TASK TO CARRY OUT: Below are some entries. Count the lines where "name" appears and state only that number.

MATERIALS PROVIDED:
━━━━━━━━━━━━━━━━━━━━━━━━━━━━━━

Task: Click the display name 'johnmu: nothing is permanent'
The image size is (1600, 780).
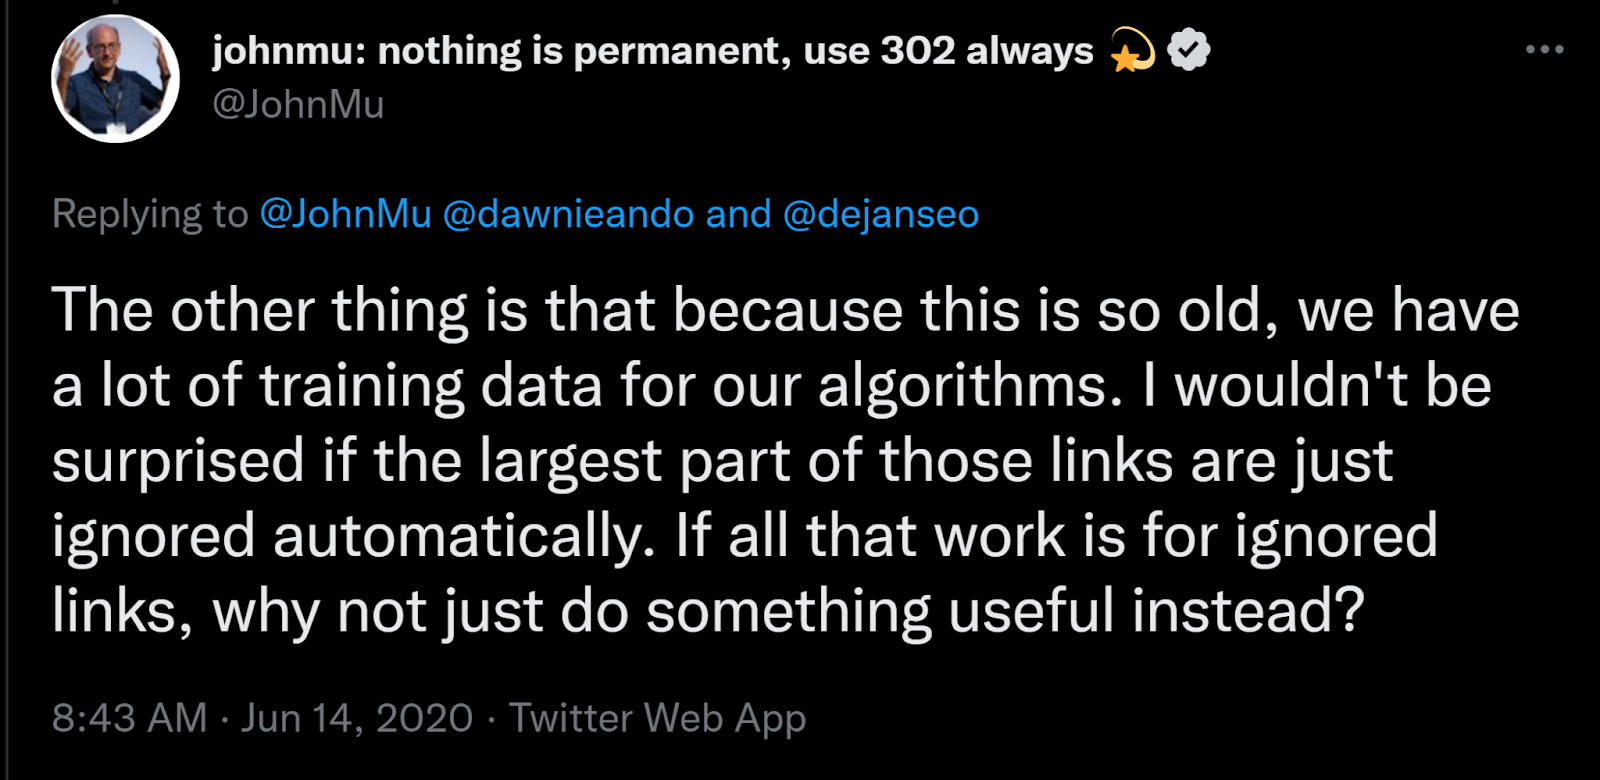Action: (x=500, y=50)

━━━━━━━━━━━━━━━━━━━━━━━━━━━━━━

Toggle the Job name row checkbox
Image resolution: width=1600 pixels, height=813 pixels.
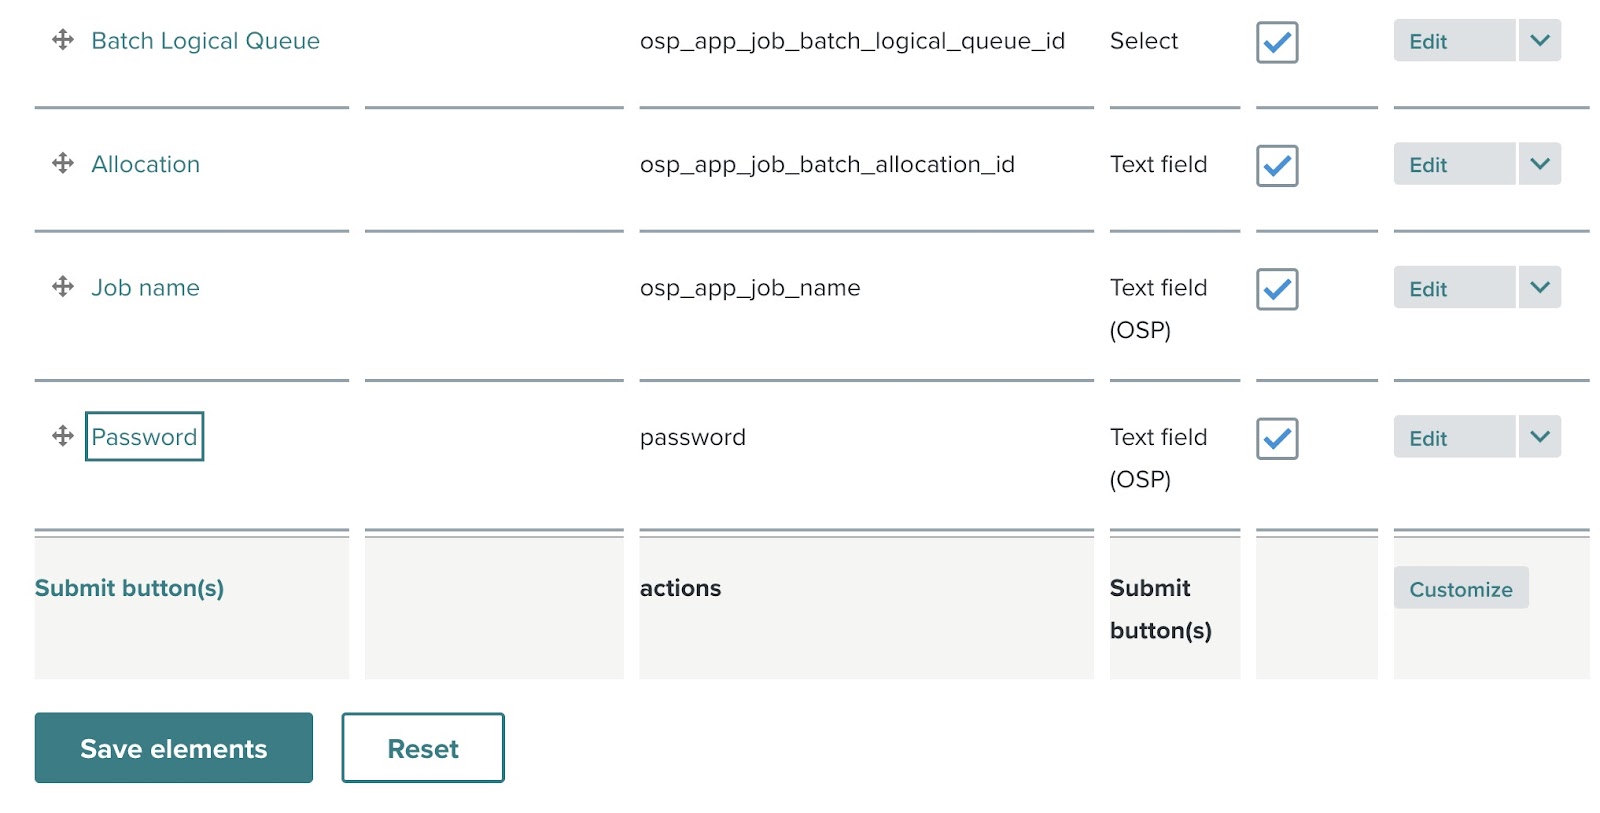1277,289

━━━━━━━━━━━━━━━━━━━━━━━━━━━━━━

REPLY: 2